Let me be clear: My concern is not necessarily with current missions strategy, it’s with our missiology. What, you might ask, is the difference? It has to do with motivation; both ours- in what guides us in service, and God’s- in what He’s doing globally and why. Just as the practice of our faith is determined by our theology, our mission strategies are derived from our missiology. So I’m not talking here about whether we use tracts or Jesus Films or relational approaches to church planting. I’m not even talking about whether we should even be trying to plant churches. My contention is this: We have bad missiology.
For starters, we make an unnecessary distinction between “missions,” and, well, everything else. Why do we apply Luke 10:2 (“the harvest is plentiful, but the workers are few”) to missions, but not Luke 10:27 (“love your neighbor as yourself”)? Where does our understanding of missions come from?
Take the quote above, for example: “No one has the right…”? What does that mean? Is hearing the gospel a right? Is it a privilege? I guess Mr. Smith would say that the first time is a right, and the second a privilege. What biblical support do we have for either?
Is the goal of missions that people hear? What about incarnation? Discipleship? Is missions nothing more than proclaiming the gospel, giving people “a chance to hear” it? Many missionaries approach their work as though missions was about spreading information. Surely we need proclaimers, and it is a vital part of missions, but I believe it is only a part.
(Another part, one that we rarely focus on, is worship as missions. John 12:32 -”I, when I am lifted up from the earth, will draw all men to myself.” I get that He’s alluding to the cross, but I think that worship is underrated as a missional activity.

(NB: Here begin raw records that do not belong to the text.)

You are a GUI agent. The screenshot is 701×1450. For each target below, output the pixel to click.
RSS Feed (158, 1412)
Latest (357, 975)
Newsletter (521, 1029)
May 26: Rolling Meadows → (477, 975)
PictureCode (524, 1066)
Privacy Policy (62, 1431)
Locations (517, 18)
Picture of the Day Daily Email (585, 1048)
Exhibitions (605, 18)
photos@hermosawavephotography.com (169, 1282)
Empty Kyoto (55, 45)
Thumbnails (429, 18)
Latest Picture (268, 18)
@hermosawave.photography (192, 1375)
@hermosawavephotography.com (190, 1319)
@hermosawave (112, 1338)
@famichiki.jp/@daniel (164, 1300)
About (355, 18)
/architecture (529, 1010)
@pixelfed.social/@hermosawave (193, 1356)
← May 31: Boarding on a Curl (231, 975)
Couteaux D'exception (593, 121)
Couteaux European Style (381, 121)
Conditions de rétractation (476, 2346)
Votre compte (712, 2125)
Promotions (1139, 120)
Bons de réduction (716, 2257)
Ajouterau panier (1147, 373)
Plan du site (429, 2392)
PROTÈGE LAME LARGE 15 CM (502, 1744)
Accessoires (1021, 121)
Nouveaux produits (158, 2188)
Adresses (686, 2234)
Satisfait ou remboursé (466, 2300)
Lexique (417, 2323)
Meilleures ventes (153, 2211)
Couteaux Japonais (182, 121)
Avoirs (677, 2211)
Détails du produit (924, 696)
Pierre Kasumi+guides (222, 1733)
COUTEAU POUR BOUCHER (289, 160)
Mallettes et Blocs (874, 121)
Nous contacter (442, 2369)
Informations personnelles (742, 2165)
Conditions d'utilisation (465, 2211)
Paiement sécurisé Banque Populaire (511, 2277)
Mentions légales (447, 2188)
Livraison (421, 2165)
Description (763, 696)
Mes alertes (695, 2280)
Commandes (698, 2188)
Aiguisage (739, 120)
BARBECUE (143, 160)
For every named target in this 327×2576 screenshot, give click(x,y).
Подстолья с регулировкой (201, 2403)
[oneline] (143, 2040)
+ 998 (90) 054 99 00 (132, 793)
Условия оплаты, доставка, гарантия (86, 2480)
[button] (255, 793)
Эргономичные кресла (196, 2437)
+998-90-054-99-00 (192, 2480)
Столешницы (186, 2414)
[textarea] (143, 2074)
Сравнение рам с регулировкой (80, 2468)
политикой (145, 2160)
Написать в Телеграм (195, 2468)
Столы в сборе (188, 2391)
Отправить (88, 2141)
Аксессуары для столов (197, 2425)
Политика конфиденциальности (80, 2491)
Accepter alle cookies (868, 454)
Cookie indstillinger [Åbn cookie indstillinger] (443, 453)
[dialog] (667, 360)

Maybe that’s another post…)
Back to the quote: is it really ours to decide who should hear and who should not? Even after years of proclamation, are we ever in a position to say whether a person (or people group) has heard the good news in a way that they can understand and respond to? I believe that the Spirit should guide all of our evangelistic efforts, and that He should be the one to lead us in when to share, and with whom (and when to keep quiet!)
I cannot accept a missiology that essentially puts us on “auto-pilot” in terms of to whom we should go. The second we assume where and in whom God is going to work, we get ahead of Him and disqualify ourselves from full participation in what He’s doing. This missiology is essentially either/or; missions is either relating to those people that God leads us to, or it is targeting the next “lostest” people group according to our statistics and research. It cannot be both, because the second assumes a monopoly on the first. How else can we explain so many of our workers feeling called to work among “reached” peoples?
God is at work redeeming humankind to Himself. I believe that missions is crossing cultural barriers to be part of that. Until we seriously rethink our missiology, we will continue to build our strategies on a broken foundation.